The complaint names "Massage Envy — Deer Creek Woods" as defendant. The complaint alleges that plaintiff worked for defendant for two and one-half years and that plaintiff was discriminated against, harassed and terminated from that employment for racial reasons. Summons was issued and served upon "Massage Envy" at Deer Creek Woods, 13344 Metcalf, Overland Park, Kansas 66213.
The motion to dismiss now before the court is filed by counsel on behalf of "McCormick, Summers Talarico, LLC," a Kansas limited liability company. An affidavit filed with the motion to dismiss states that there is no official business entity known as "Massage Envy" and that plaintiff was actually employed by the limited liability company. The motion requests that plaintiff's complaint be dismissed with prejudice. Plaintiff has asked for leave to amend the complaint. She has supported her request with materials substantiating a good faith belief that the employer she worked for was named "Massage Envy."

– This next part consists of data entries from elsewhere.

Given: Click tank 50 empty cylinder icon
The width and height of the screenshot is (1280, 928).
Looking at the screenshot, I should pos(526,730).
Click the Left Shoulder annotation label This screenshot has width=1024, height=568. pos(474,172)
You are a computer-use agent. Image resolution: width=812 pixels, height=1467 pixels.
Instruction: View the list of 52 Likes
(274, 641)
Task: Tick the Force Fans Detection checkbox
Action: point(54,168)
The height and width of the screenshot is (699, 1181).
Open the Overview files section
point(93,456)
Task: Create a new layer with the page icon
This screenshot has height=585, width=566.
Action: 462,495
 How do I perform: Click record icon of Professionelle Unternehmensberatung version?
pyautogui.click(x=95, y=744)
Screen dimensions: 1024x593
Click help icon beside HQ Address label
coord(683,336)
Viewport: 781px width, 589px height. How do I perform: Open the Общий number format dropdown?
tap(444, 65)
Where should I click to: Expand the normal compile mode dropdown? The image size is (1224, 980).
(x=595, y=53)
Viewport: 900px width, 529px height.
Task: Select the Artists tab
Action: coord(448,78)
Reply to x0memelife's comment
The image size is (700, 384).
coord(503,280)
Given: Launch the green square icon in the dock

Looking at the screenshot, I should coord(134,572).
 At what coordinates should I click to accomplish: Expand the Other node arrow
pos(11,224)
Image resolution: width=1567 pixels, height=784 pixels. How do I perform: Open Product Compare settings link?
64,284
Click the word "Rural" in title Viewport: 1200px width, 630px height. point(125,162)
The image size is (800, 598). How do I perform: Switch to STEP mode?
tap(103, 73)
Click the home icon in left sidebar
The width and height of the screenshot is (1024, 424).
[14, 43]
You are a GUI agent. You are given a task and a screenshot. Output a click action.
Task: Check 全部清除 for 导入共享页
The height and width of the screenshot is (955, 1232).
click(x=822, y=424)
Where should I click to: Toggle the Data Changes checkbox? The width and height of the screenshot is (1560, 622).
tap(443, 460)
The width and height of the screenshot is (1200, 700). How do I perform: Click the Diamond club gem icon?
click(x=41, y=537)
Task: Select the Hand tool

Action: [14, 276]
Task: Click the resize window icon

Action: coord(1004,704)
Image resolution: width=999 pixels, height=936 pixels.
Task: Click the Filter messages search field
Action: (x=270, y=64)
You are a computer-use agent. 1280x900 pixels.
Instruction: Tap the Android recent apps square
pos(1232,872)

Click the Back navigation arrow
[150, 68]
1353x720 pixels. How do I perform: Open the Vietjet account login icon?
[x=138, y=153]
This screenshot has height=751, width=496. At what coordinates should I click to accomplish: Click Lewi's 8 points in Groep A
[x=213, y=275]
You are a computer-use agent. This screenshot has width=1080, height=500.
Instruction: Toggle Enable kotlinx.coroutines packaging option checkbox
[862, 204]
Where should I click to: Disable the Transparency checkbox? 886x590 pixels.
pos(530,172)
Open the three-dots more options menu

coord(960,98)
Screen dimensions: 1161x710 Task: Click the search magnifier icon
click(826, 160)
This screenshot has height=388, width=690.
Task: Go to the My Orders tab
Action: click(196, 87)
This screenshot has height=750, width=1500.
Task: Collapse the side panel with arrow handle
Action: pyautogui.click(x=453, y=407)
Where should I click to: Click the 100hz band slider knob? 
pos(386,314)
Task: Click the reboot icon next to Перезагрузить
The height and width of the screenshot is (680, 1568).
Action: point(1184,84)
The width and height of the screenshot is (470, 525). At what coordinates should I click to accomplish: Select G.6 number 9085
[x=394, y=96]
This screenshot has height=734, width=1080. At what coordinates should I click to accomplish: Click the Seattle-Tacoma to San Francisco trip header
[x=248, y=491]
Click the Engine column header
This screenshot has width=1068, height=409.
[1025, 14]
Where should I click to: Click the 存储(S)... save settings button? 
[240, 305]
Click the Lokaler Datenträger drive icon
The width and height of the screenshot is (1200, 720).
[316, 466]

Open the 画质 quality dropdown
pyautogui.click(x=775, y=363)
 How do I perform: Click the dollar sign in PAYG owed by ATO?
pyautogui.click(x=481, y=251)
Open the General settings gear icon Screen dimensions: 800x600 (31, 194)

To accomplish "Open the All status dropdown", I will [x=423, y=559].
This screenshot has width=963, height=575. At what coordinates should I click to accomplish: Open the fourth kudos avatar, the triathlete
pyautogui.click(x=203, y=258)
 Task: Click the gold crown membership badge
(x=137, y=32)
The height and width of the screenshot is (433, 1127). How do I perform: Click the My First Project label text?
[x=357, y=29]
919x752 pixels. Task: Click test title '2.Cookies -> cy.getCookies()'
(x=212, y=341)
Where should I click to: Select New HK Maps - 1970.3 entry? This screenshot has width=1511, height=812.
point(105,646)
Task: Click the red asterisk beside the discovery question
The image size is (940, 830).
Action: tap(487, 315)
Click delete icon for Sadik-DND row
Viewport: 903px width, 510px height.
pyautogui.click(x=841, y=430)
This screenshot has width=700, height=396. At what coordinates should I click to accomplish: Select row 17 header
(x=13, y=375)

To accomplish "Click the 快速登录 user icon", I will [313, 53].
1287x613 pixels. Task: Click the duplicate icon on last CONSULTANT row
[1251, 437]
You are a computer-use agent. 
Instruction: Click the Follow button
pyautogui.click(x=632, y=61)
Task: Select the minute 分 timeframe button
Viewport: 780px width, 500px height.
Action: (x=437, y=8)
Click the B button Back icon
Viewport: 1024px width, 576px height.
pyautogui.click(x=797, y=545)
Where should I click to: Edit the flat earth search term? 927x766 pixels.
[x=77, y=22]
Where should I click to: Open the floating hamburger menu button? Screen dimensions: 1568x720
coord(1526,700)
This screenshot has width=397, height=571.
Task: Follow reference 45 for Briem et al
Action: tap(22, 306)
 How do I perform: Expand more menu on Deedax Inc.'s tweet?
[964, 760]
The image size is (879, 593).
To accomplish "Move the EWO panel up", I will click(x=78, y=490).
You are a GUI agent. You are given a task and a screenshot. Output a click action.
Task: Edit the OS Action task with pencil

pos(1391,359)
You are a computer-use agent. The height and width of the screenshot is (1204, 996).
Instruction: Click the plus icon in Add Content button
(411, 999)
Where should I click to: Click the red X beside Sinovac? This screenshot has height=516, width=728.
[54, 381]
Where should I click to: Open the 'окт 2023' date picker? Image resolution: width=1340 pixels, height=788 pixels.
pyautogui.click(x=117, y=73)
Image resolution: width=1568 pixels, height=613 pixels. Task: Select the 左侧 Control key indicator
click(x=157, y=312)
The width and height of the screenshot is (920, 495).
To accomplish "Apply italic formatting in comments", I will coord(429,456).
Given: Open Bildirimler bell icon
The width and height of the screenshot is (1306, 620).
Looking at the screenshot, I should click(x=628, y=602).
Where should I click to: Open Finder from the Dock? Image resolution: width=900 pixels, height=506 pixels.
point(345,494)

We agree that plaintiff has misidentified defendant. However, McCormick, Summers Talarico, LLC does not claim that it is the wrong party or that it was denied notice of the lawsuit. Under these circumstances it is appropriate to permit a plaintiff to amend the complaint to properly name the defendant. As stated in 4B Wright Miller, Federal Practice Procedure § 1131 at p. 290 (2002):
The most common occasion for amendment [of summons and proof of service] is when the plaintiff has made a simple mistake or a technical error that results in a failure to identify the defendant properly, such as when a corporation is not denominated by its registered name or the defendant's name is misspelled. When the error goes to form rather than substance . . . and the proper defendant receives the original process, realizes it is directed at him, and thus is put on notice of the commencement of the action, there is no reason why a United States district court should refuse to permit the amendment of either the process or the return of service.
See also, Smith v. Boyer, 442 F.Supp. 62, 63-64 (C.D.N.Y. 1977);Sloan v. Overton, 2010 WL 398108 *5 (D.Kan. 1/25/2010) (incorrectly naming a party in the complaint does not cause a lack of personal jurisdiction).
Applying this practice to the case at bar, the court shall deny the motion to dismiss with prejudice and grant plaintiff leave to file an amended complaint listing the correct defendant in this case. The amended complaint should be filed by December 20, 2010.
IT IS SO ORDERED.
Dated this 7th day of December, 2010 at Topeka, Kansas.